Field day shows off use of cover crops

Published 8:10 am Wednesday, July 11, 2018

For more than 19 years Tom Cotter and his family have made extensive use of the practice of planting cover crops to ensure a healthier soil for his crops.

On Tuesday afternoon, farmers from both Minnesota and Iowa, along with other people in the ag industry, converged on the Cotter farm to see and hear first hand from Cotter the positive effects cover crops have had on his farming operation as well as insight into the practice itself.

Over 90 people took part in the event.

People taking part in Tuesday’s field day check out a field farmed by Jon Jovaag where he utilizes cover crops. Eric Johnson/photodesk@austindailyherald.com

Visitors listened to presentations and took a trip to Cotter’s fields as well as those of another nearby farmer, Jon Jovaag.

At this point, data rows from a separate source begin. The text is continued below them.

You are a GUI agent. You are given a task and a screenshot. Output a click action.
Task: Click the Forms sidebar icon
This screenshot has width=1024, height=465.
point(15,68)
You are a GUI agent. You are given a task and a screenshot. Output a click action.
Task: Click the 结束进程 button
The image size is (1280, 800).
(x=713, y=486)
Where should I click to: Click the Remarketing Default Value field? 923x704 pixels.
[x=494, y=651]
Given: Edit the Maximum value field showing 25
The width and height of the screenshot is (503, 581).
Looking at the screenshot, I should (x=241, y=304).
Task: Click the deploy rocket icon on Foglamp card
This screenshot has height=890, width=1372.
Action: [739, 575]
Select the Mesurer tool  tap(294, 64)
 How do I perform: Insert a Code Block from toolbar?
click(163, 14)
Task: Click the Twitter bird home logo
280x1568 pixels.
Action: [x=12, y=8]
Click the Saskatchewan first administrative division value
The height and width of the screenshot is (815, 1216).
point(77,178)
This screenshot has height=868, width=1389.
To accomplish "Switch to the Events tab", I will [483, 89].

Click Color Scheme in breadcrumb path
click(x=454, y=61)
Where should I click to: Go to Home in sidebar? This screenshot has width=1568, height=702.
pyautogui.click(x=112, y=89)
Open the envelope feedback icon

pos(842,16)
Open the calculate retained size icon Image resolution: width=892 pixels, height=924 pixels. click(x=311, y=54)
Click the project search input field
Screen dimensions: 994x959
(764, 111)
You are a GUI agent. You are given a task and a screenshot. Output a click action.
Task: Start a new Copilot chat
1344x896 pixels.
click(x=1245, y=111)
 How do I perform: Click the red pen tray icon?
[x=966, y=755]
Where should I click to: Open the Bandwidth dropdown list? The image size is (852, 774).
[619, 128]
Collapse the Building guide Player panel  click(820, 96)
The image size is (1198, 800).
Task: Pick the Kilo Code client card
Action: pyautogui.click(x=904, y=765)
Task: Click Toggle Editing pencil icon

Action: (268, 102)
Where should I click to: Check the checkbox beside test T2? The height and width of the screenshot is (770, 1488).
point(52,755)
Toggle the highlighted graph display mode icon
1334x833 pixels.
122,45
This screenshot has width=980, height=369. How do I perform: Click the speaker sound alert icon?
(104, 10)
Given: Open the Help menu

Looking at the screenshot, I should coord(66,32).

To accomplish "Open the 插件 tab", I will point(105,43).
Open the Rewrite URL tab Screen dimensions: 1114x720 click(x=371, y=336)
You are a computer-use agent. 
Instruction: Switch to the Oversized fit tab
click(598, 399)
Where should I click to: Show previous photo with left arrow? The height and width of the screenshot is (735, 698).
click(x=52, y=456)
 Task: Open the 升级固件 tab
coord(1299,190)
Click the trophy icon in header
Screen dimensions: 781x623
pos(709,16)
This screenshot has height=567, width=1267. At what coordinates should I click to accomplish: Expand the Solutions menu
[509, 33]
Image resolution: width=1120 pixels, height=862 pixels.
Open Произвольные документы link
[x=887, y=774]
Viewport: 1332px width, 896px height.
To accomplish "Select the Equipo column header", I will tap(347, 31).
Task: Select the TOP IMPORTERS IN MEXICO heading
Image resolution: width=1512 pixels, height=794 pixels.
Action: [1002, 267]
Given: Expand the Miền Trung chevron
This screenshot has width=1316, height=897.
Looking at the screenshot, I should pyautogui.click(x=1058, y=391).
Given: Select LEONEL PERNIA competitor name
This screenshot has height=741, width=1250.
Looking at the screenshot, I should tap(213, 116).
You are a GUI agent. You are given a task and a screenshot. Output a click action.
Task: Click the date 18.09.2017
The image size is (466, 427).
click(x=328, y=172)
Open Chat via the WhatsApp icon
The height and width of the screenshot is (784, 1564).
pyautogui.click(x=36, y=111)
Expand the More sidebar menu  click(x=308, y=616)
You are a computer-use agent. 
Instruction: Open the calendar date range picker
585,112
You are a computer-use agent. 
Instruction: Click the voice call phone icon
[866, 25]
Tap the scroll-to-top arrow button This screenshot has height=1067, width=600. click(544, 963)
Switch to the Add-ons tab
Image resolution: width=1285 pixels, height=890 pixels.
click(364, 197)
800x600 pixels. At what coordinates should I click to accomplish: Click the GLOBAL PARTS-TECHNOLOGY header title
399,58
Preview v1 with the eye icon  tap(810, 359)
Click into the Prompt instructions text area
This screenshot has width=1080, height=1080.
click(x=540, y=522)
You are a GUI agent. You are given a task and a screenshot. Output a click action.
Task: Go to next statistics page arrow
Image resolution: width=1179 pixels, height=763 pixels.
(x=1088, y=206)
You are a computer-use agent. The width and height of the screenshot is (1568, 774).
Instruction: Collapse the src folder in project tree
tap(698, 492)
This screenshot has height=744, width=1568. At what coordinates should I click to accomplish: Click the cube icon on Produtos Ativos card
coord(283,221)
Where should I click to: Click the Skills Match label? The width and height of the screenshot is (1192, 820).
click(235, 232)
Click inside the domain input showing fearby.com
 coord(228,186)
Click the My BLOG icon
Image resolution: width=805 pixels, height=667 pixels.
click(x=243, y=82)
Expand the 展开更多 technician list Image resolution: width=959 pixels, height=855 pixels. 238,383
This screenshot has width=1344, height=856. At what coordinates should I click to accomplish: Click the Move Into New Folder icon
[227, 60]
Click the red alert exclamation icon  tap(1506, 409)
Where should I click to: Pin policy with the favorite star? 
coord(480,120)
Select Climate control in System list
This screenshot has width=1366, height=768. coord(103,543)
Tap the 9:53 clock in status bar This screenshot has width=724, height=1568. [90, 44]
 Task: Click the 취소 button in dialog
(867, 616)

For Cotter, it was important for farmers considering the move to organic farming and the planting of cover crops to see it first hand.

“That’s where they realize they can take it to their field,” Cotter said.

The Cotter family has a long history of conservation. In 2016, Tom, along with his father, the late Michael Cotter, were honored by the Mower County Soil and Water Conservation District with the Outstanding Conservationists Award. In 2017, Tom was honored as a National Wildlife Federation Cover Crop Champion.

The idea of cover crops is to inject health back into soil by building it up through a number of practices. The crops help increase soil-water capacity, reduce erosion, improve soil structure and health, suppress seeds and break pest cycles.

Cotter also grazes his cattle on the cover crops deep into the fall.

“It’s a whole big cycle,” Cotter said. “We’re trying to do all aspects right rather than just two right and two wrong.”

Jovaag has also seen a positive impact in his operation. Jovaag and his family decided to make the switch to organic farming three years ago. A farmer must work the land organically for three years before actually selling an organic crop.

Jovaag said he started small to ensure it was a viable change over.

“That’s why we started small — to learn,” Jovaag said. “The first few years were a steep learning curve.”

For Jovaag, it was a little easier given his background. His father, Avid Jovaag, was also known for trying different things to try and get a better product.

“Dad, for years he was trying new things, seeing what is good,” Jovaag said. “He was pretty open to trying new things.”

The slide to organic had an extra twist for Jovaag in that he only returned to family fairly recently in 2011. Still, Jovaag has seen the positive returns of organic farming and cover crops.

“It’s been going really well,” he said. “Overall I’m pretty happy with it. We’re doing what we can to get a system that works for us.”